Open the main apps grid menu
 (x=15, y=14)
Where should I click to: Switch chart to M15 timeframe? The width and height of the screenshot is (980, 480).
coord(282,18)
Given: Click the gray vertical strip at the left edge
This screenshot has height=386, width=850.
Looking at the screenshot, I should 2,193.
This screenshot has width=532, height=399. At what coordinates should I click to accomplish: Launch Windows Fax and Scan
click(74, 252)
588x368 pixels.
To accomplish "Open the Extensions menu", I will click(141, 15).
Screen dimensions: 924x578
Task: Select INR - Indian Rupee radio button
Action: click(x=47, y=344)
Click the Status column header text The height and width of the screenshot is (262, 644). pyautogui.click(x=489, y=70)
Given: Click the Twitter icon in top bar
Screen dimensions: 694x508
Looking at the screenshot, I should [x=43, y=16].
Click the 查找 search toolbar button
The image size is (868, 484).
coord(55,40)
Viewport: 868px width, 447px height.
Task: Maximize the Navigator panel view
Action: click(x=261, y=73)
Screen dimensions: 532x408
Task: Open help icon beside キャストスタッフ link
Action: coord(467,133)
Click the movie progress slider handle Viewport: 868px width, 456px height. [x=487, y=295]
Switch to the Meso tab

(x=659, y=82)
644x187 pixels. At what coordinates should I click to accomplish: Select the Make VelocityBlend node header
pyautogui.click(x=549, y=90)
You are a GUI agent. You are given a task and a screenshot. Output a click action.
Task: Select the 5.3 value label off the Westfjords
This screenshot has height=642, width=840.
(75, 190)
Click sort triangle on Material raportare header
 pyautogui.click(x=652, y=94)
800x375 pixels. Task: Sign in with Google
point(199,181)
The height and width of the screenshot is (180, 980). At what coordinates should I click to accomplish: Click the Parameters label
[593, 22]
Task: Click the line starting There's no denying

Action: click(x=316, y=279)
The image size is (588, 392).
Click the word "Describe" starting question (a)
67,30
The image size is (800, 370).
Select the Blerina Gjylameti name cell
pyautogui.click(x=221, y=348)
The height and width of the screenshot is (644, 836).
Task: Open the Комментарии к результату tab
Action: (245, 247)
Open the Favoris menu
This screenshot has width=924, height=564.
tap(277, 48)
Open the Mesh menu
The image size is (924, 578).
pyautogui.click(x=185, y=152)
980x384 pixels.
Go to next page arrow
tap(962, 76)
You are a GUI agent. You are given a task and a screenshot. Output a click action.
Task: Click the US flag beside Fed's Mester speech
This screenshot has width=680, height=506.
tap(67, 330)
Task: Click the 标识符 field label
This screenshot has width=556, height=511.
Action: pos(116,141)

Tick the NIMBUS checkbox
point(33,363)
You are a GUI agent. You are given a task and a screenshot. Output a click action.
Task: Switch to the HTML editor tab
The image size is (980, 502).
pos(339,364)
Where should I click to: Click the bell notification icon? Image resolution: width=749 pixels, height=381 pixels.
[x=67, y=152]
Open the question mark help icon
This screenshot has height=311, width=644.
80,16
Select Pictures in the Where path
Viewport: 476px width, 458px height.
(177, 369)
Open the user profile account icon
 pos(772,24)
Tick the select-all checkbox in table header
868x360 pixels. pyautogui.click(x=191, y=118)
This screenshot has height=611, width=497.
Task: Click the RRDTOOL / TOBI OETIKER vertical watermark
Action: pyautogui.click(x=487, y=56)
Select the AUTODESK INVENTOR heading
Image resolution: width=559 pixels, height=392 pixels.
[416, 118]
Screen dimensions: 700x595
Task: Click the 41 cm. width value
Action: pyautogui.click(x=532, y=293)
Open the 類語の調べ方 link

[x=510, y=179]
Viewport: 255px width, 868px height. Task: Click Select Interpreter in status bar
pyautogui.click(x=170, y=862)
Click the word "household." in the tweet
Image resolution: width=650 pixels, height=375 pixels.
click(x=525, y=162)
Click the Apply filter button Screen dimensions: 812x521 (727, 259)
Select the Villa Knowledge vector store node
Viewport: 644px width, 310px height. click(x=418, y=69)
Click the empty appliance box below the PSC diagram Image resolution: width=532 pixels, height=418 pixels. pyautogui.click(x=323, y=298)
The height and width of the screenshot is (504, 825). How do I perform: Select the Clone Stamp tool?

→ The task
Restate the whole listing word for word so that no line differs from the original.

→ Result of this task
Open the main apps grid menu
 (x=15, y=14)
Where should I click to: Switch chart to M15 timeframe? The width and height of the screenshot is (980, 480).
coord(282,18)
Given: Click the gray vertical strip at the left edge
This screenshot has height=386, width=850.
Looking at the screenshot, I should 2,193.
This screenshot has width=532, height=399. At what coordinates should I click to accomplish: Launch Windows Fax and Scan
click(74, 252)
588x368 pixels.
To accomplish "Open the Extensions menu", I will click(141, 15).
Screen dimensions: 924x578
Task: Select INR - Indian Rupee radio button
Action: click(x=47, y=344)
Click the Status column header text The height and width of the screenshot is (262, 644). pyautogui.click(x=489, y=70)
Given: Click the Twitter icon in top bar
Screen dimensions: 694x508
Looking at the screenshot, I should [x=43, y=16].
Click the 查找 search toolbar button
The image size is (868, 484).
coord(55,40)
Viewport: 868px width, 447px height.
Task: Maximize the Navigator panel view
Action: click(x=261, y=73)
Screen dimensions: 532x408
Task: Open help icon beside キャストスタッフ link
Action: coord(467,133)
Click the movie progress slider handle Viewport: 868px width, 456px height. [x=487, y=295]
Switch to the Meso tab

(x=659, y=82)
644x187 pixels. At what coordinates should I click to accomplish: Select the Make VelocityBlend node header
pyautogui.click(x=549, y=90)
You are a GUI agent. You are given a task and a screenshot. Output a click action.
Task: Select the 5.3 value label off the Westfjords
This screenshot has height=642, width=840.
(75, 190)
Click sort triangle on Material raportare header
 pyautogui.click(x=652, y=94)
800x375 pixels. Task: Sign in with Google
point(199,181)
The height and width of the screenshot is (180, 980). At what coordinates should I click to accomplish: Click the Parameters label
[593, 22]
Task: Click the line starting There's no denying

Action: click(x=316, y=279)
The image size is (588, 392).
Click the word "Describe" starting question (a)
67,30
The image size is (800, 370).
Select the Blerina Gjylameti name cell
pyautogui.click(x=221, y=348)
The height and width of the screenshot is (644, 836).
Task: Open the Комментарии к результату tab
Action: (245, 247)
Open the Favoris menu
This screenshot has width=924, height=564.
tap(277, 48)
Open the Mesh menu
The image size is (924, 578).
pyautogui.click(x=185, y=152)
980x384 pixels.
Go to next page arrow
tap(962, 76)
You are a GUI agent. You are given a task and a screenshot. Output a click action.
Task: Click the US flag beside Fed's Mester speech
This screenshot has width=680, height=506.
tap(67, 330)
Task: Click the 标识符 field label
This screenshot has width=556, height=511.
Action: pos(116,141)

Tick the NIMBUS checkbox
point(33,363)
You are a GUI agent. You are given a task and a screenshot. Output a click action.
Task: Switch to the HTML editor tab
The image size is (980, 502).
pos(339,364)
Where should I click to: Click the bell notification icon? Image resolution: width=749 pixels, height=381 pixels.
[x=67, y=152]
Open the question mark help icon
This screenshot has height=311, width=644.
80,16
Select Pictures in the Where path
Viewport: 476px width, 458px height.
(177, 369)
Open the user profile account icon
 pos(772,24)
Tick the select-all checkbox in table header
868x360 pixels. pyautogui.click(x=191, y=118)
This screenshot has height=611, width=497.
Task: Click the RRDTOOL / TOBI OETIKER vertical watermark
Action: pyautogui.click(x=487, y=56)
Select the AUTODESK INVENTOR heading
Image resolution: width=559 pixels, height=392 pixels.
[416, 118]
Screen dimensions: 700x595
Task: Click the 41 cm. width value
Action: pyautogui.click(x=532, y=293)
Open the 類語の調べ方 link

[x=510, y=179]
Viewport: 255px width, 868px height. Task: Click Select Interpreter in status bar
pyautogui.click(x=170, y=862)
Click the word "household." in the tweet
Image resolution: width=650 pixels, height=375 pixels.
click(x=525, y=162)
Click the Apply filter button Screen dimensions: 812x521 (727, 259)
Select the Villa Knowledge vector store node
Viewport: 644px width, 310px height. click(x=418, y=69)
Click the empty appliance box below the PSC diagram Image resolution: width=532 pixels, height=418 pixels. pyautogui.click(x=323, y=298)
The height and width of the screenshot is (504, 825). How do I perform: Select the Clone Stamp tool?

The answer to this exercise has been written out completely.